Sql-server – 823 errors on tempdb

sql serversql-server-2005tempdb

Have a couple Fiber channel SAN-attached cluster servers which have been intermittently reporting errors like:

2012-05-09 16:31:54.13 spid74      Error: 823, Severity: 24, State: 2.
2012-05-09 16:31:54.13 spid74      The operating system returned error 38(Reached the end of the file.) to SQL Server during a read at offset 0x000000e11b0000 in file 'T:\tempdb.mdf'. Additional messages in the SQL Server error log and system event log may provide more detail. This is a severe system-level error condition that threatens database integrity and must be corrected immediately. Complete a full database consistency check (DBCC CHECKDB). This error can be caused by many factors; for more information, see SQL Server Books Online.
2012-05-09 16:31:54.13 spid74      Error while allocating extent for a worktable.  Extent (1:461024) in TEMPDB may have been lost.

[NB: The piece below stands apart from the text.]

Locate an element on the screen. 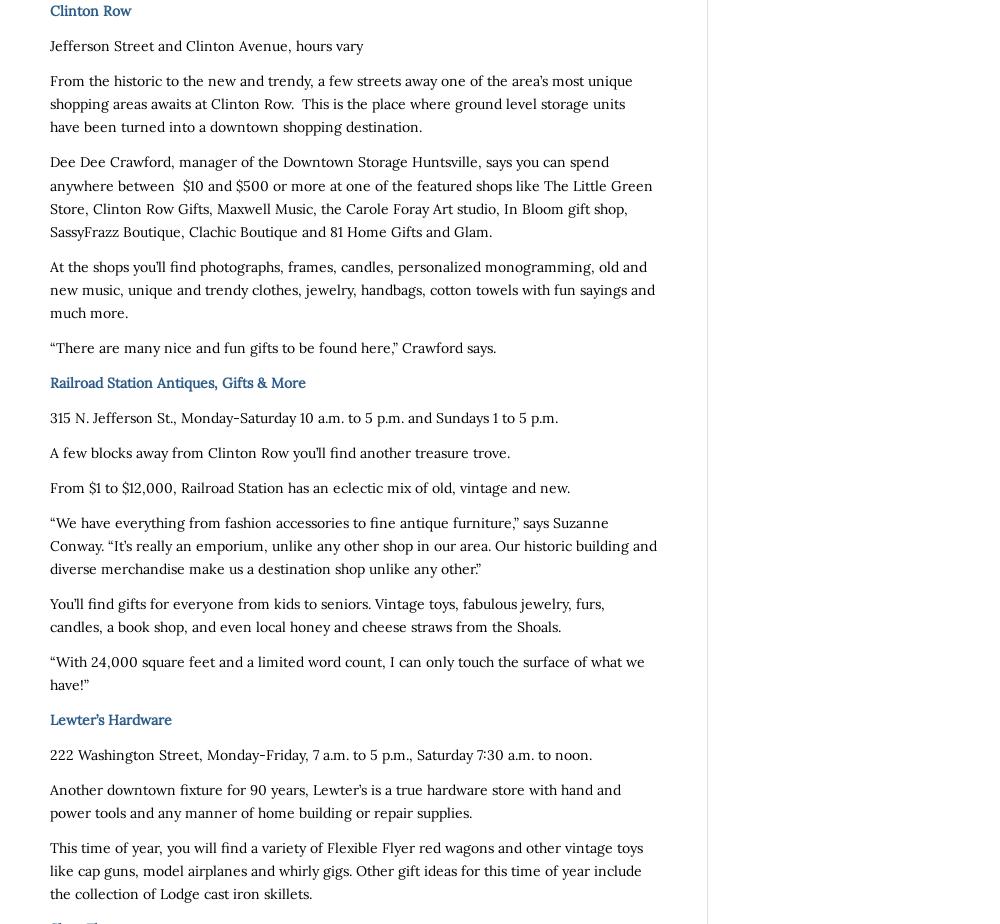 The width and height of the screenshot is (1000, 924). 'Dee Dee Crawford, manager of the Downtown Storage Huntsville, says you can spend anywhere between  $10 and $500 or more at one of the featured shops like The Little Green Store, Clinton Row Gifts, Maxwell Music, the Carole Foray Art studio, In Bloom gift shop, SassyFrazz Boutique, Clachic Boutique and 81 Home Gifts and Glam.' is located at coordinates (50, 196).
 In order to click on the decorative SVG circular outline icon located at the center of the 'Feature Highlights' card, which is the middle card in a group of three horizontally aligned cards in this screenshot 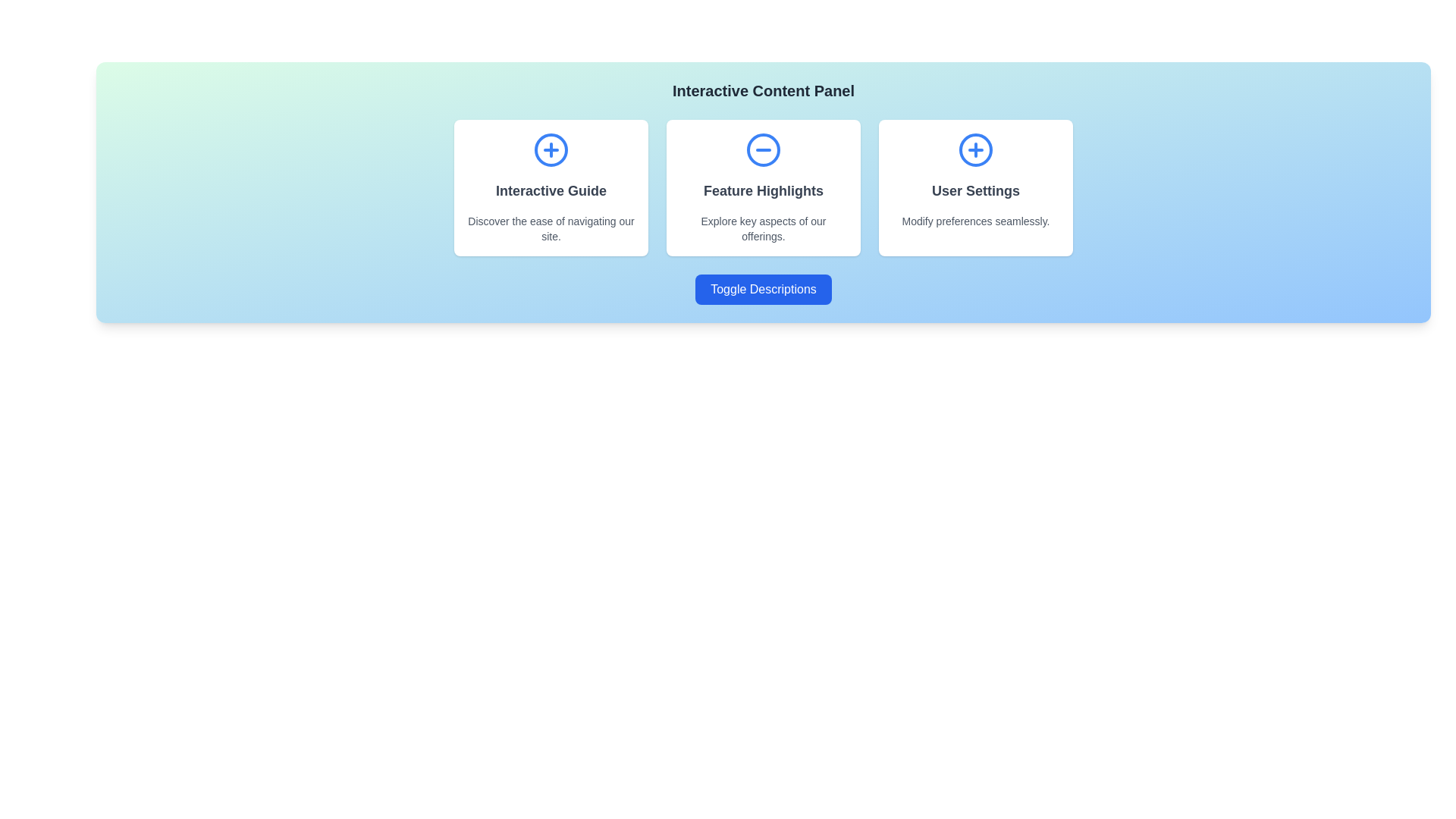, I will do `click(764, 149)`.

SQL Server re-start, which re-creates tempdb, has so far always fixed the issue.

Per a Microsoft tech recommendation, I've enabled trace flag 818 ( http://support.microsoft.com/kb/826433 ), but this flag has not yet yielded any fruit [addition ERRORLOG details]; I'm supposing what's happening must not be meeting the criteria for this flag's feature to log extra data.

Have a Microsoft case open, and sysadmins and storage vendor looking at things. Also working through http://support.microsoft.com/kb/2015755 , including running sqliosim at one site for ~2.5 hrs. Though there must be something going wrong in the I/O path, nothing has bubbled to the top to pinpoint the cause.

  • What have you experienced?
  • What are your thoughts about where else to look?

Best Answer

First, if you're getting corruption issues in TempDB, I'd start by making sure I've got DBCC CHECKDB reporting clean results across my user databases. I'd also restore those backups on another server and run DBCC CHECKDB there just to make sure the problems are only confined to TempDB.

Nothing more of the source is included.